Companies that fail to make the real-world case for their drugs risk having someone else shape the narrative. In the past, providers and payers had a restricted view of how drugs worked in the real world. Each doctor had insights into how their patients responded but the sample size was small and the breadth of data limited. That era is ending. Now, technologies capable of continually capturing data are expanding and democratising access to insights about real-world safety and efficacy.
Diabeter, a Dutch chain of type 1 diabetes clinics bought by Medtronic in 2015, is an example of this trend. The clinics increased the proportion of patients who achieve key outcome targets through the use of an integrated, value-based and technology-enabled care model. One facet of the model is the collection and analysis of RWD from devices such as glucose meters.
“Whatever technology patients are using, we have a way to pull in that data … and then have it come through a pipe so it populates our practice management system,” Sue Willman, vice president of global diabetes integrated care solutions at Diabeter’s parent company Medtronic, told PME.

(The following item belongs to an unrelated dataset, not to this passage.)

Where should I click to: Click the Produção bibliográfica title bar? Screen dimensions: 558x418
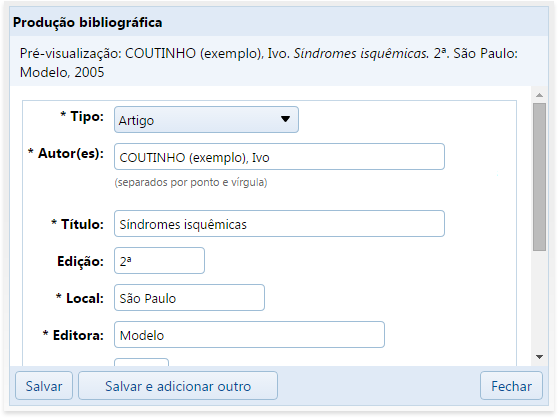pos(279,22)
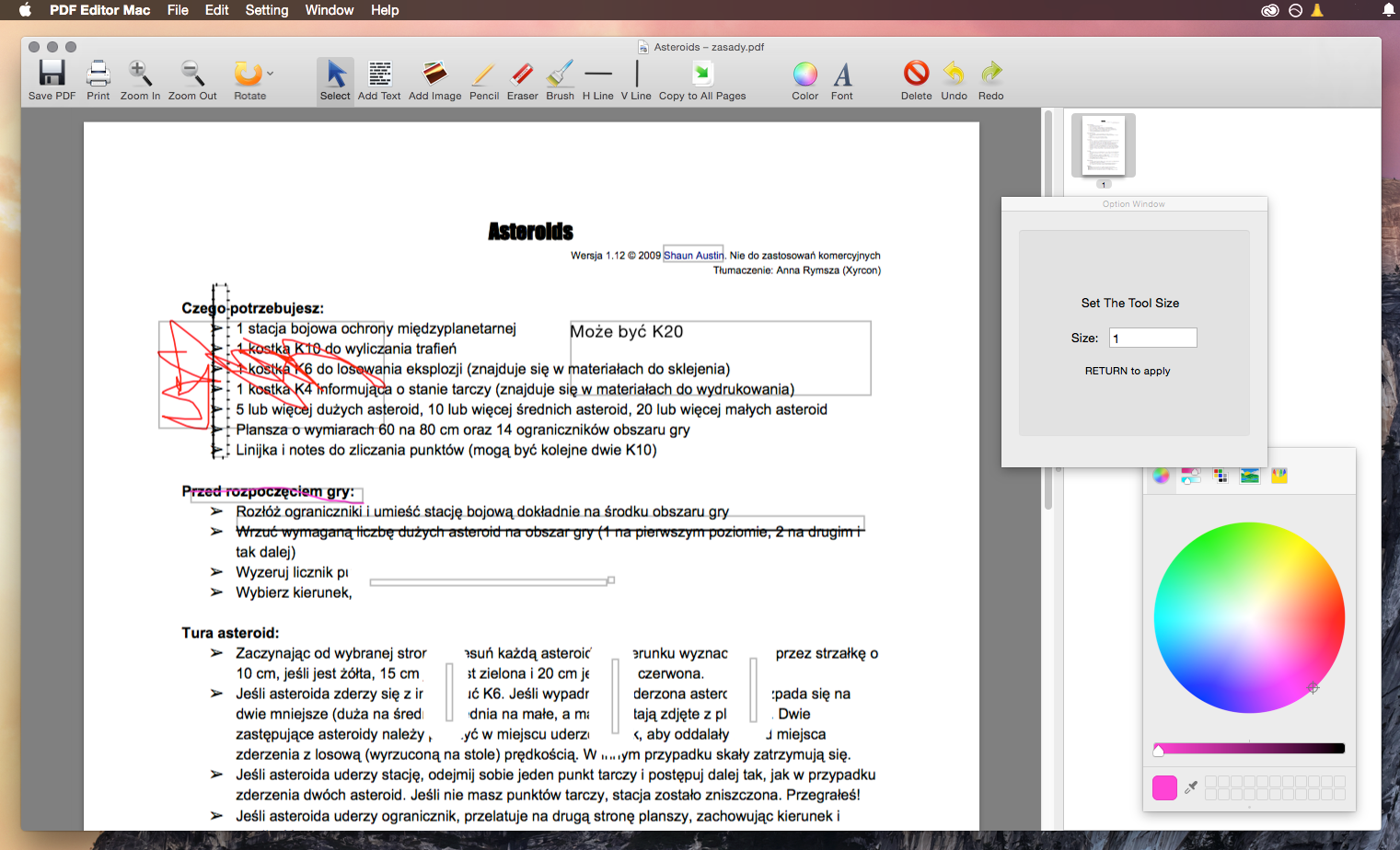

The first use of the data is to inform decisions about the care of individual patients. Diabeter then goes a step further by building population dashboards to facilitate the data-driven evolution of care pathways. This entails looking at the outcomes that therapies, coaching and other interventions achieve in the real world to guide how patients are treated in the future.
The future of real-world evidence
The challenges of translating the Diabeter model to new geographies and therapeutic areas mean it is likely to remain an outlier in the near term but echoes of its value-based approach are entering the mainstream. Notably, manufacturers and government and private payers are responding to concerns about drug prices by tying payments to outcomes. Novartis secured such an outcome-based model for its CAR-T therapy Kymriah. Spark Therapeutics has a similar arrangement for its gene therapy.
These agreements make real-world efficacy a requirement for full payment for a drug. If the product fails to work as expected, the manufacturer will not recoup the sticker price. The nascent model is likely to evolve over time but the rise of gene therapies designed to provide a one-dose cure and other products with dramatic efficacy and similarly dramatic prices suggests it will stick around in one form or other.
Some people envisage an even bigger role for RWE. One idea floated in academia is to replace phase III trials with real-world studies in which typical patients are randomised to receive the experimental therapy or a control. While that seismic shift is unlikely to happen soon, emerging regulatory acceptance of RWE means the scene is set for a gradual change in how drugs are assessed pre- and post-approval.
When combined with the rising demand for non-RCT data from payers and providers, the evolution of regulatory attitudes will establish RWE as a vital piece of R&D and commercial strategies for years to come.